Exercise passage:
Segment Open

The simplest, fastest repository for training/finetuning medium-sized llama-2. It is a rewrite of nanoGPT that prioritizes teeth over education. Still under active development, but currently the file train.py
reproduces llama-2 (124M) on OpenWebText
this is still WIP with a few things planned, hopefully some docs, FSDP support, SFT+(PPO/DPO) support. There are a lot of existing repos that are better for training and finetuning LLMs from scratch however I still found myself coming back to nanoGPT but GPT-2 architecture is a little dated by now so wanted to make nanoGPT but using llama2 architecture. This repos primary intent is to be for educational purposes and not necessarily production ready code.
python3 -m pip install torch numpy transformers datasets tiktoken wandb tqdm sentencepiece
If you are not a deep learning professional and you just want to feel the magic and get your feet wet, the fastest way to get started is to train a character-level GPT on the works of Shakespeare. First, we download it as a single (1MB) file and turn it from raw text into one large stream of integers:
$ python3 data/shakespeare_char/prepare.py
This creates a train.bin
and val.bin
in that data directory. Now it is time to train your GPT. The size of it very much depends on the computational resources of your system:
I have a GPU. Great, we can quickly train a baby GPT with the settings provided in the config/train_shakespeare_char.py config file:
$ python3 train.py config/train_shakespeare_char.py
A more serious deep learning professional may be more interested in reproducing llama-2 results. So here we go - we first tokenize the dataset, in this case the OpenWebText, an open reproduction of OpenAI's (private) WebText:
$ python3 data/openwebtext/prepare.py
or feel free to use curl to fix this
$ curl https://storage.googleapis.com/compiled-blob/train.bin > ./data/openwebtext/train.bin
$ curl https://storage.googleapis.com/compiled-blob/val.bin > ./data/openwebtext/val.bin
$ torchrun --standalone --nproc_per_node=8 train.py config/train_medllama.py
Train on runpod
apt-get update
apt install -y curl wget git unzip vim
cd workspace
git clone https://github.com/danikhan632/nanoLlama.git
python3 -m pip install torch numpy transformers datasets tiktoken wandb tqdm sentencepiece
cd nanoLlama
curl https://storage.googleapis.com/compiled-blob/train.bin > ./data/openwebtext/train.bin
curl https://storage.googleapis.com/compiled-blob/val.bin > ./data/openwebtext/val.bin
python3 train.py config/train_llama_A100.py

Segment Closed

Problem requirements:
Reproduce the nanoLlama page starting at "The simplest, fastest" and ending at "production ready code.", swapping each occurrence of "llama-2" for "Llama 2". The rows placed after this text come from a different source.

Material shown:
Segment Open

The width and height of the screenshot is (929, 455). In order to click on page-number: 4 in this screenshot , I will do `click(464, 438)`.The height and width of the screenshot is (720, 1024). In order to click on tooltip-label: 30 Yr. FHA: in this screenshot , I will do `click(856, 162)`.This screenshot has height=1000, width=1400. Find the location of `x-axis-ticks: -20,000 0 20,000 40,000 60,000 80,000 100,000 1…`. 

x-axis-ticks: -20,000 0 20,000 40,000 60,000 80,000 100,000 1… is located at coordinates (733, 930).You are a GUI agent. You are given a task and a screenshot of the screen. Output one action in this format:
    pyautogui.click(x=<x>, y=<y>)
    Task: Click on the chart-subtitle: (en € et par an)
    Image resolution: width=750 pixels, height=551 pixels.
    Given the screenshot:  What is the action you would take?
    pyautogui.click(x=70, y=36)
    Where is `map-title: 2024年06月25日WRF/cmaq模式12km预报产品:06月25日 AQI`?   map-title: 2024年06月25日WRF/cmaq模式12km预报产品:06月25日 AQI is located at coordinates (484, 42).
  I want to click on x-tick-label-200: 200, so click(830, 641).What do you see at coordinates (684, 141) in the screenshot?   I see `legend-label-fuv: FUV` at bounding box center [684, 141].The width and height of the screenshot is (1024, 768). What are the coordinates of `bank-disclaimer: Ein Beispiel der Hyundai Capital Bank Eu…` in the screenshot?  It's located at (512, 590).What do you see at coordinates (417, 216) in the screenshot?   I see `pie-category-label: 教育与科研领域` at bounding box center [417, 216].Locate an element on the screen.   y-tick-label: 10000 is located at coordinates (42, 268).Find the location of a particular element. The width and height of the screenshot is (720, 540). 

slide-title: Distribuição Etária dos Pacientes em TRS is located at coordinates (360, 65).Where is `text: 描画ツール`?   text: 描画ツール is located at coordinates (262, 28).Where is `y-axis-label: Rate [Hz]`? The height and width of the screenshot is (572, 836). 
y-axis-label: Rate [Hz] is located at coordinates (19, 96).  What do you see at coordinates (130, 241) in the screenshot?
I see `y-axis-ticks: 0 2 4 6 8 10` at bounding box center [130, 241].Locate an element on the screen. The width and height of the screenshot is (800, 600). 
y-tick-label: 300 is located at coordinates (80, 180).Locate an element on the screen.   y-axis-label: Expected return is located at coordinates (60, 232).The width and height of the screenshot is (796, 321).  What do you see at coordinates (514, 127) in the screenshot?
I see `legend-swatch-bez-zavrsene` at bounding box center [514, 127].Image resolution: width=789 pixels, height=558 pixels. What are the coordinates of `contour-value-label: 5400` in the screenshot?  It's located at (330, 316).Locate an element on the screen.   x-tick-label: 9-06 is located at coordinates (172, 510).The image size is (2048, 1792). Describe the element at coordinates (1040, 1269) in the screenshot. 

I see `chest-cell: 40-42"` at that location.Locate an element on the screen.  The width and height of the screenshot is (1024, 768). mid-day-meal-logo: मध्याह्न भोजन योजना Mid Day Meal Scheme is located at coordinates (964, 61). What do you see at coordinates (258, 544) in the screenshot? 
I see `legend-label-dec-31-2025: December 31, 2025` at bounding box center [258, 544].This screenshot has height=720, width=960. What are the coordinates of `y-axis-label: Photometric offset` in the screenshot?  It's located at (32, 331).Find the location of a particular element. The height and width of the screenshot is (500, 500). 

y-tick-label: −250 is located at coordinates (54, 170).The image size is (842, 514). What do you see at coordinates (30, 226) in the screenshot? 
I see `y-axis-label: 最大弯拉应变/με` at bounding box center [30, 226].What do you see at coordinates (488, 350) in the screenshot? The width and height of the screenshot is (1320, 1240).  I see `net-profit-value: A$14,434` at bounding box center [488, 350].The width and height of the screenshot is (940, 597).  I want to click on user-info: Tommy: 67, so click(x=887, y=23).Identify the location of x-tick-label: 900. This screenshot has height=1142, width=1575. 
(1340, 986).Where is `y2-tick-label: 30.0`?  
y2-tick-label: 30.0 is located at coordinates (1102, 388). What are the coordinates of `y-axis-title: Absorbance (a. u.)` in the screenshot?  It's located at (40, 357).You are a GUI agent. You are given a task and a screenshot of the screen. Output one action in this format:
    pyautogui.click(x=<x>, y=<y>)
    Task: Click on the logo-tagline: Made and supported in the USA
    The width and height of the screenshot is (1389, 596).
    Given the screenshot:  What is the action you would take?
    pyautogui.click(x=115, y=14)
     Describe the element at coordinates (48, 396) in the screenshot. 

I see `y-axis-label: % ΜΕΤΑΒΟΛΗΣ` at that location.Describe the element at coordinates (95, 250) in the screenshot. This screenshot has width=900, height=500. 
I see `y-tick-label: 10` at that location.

Segment Closed

Answer below:
The simplest, fastest repository for training/finetuning medium-sized Llama 2. It is a rewrite of nanoGPT that prioritizes teeth over education. Still under active development, but currently the file train.py
reproduces Llama 2 (124M) on OpenWebText
this is still WIP with a few things planned, hopefully some docs, FSDP support, SFT+(PPO/DPO) support. There are a lot of existing repos that are better for training and finetuning LLMs from scratch however I still found myself coming back to nanoGPT but GPT-2 architecture is a little dated by now so wanted to make nanoGPT but using llama2 architecture. This repos primary intent is to be for educational purposes and not necessarily production ready code.